• Tarefa solicitada: Liste, na ordem em que aparecem, todos os anos do calendário escritos em algarismos no trecho sobre Joana D’Arc e Santa Hildegarda, mostrado abaixo.

• Trecho da página:
- - - -

A famosa Joana D’Arc, heroína da França cuja imagem o Front National utiliza para legitimar sua execrável xenofobia, não é doutora, pois era analfabeta  e sequer soube assinar o nome no Ato de sua condenação à fogueira, aos 19 anos, em 1431. Essa foi beatificada em 1909 e canonizada em 1920, quinhentos anos após ter sido queimada como bruxa.

Mas quero tratar de Santa Hildegarda, cuja beatificação foi autorizada pelo papa João XXII (não confundir com João XXIII, o do famoso Concílio Vaticano II, do século XX) em 1324; canonizada mais de 2 séculos depois, em 1584; e finalmente proclamada  Doutora da Igreja, pelo papa Bento XVI, em 2012.

Quando escrevi a orelha do livro de Régine Pernoud, Hildegard já se tornara uma santa conhecida, mas ainda não fora alçada à categoria de Doutora da Igreja.

- - - -

• Conteúdo dos dados:
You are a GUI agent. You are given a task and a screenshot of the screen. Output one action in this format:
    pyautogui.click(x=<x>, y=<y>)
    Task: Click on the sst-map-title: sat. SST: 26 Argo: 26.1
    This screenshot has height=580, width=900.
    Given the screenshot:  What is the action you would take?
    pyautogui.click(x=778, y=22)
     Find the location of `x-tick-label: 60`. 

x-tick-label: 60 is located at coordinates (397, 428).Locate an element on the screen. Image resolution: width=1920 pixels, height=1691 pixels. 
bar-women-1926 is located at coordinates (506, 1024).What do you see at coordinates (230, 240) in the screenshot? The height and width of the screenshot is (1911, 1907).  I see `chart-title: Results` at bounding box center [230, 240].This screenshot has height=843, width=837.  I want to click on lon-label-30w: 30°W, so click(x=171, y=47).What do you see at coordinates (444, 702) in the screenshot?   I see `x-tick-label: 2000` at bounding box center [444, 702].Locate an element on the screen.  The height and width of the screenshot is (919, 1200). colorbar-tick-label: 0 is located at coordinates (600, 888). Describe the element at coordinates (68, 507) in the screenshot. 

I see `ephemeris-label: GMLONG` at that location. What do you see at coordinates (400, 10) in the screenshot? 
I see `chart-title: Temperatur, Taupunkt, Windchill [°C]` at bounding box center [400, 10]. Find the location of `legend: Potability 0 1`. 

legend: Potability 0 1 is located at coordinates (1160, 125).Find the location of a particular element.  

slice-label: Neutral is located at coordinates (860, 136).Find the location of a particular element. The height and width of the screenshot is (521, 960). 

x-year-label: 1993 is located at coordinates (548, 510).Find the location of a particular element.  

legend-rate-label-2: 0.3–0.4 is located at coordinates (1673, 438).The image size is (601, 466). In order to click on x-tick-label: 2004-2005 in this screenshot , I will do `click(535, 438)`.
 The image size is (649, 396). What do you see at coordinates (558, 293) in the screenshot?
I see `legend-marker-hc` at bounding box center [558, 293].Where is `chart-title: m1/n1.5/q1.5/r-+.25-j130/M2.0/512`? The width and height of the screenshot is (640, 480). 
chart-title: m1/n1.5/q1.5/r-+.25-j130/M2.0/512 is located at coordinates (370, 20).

- - - -

• Resposta escrita: 1431, 1909, 1920, 1324, 1584, 2012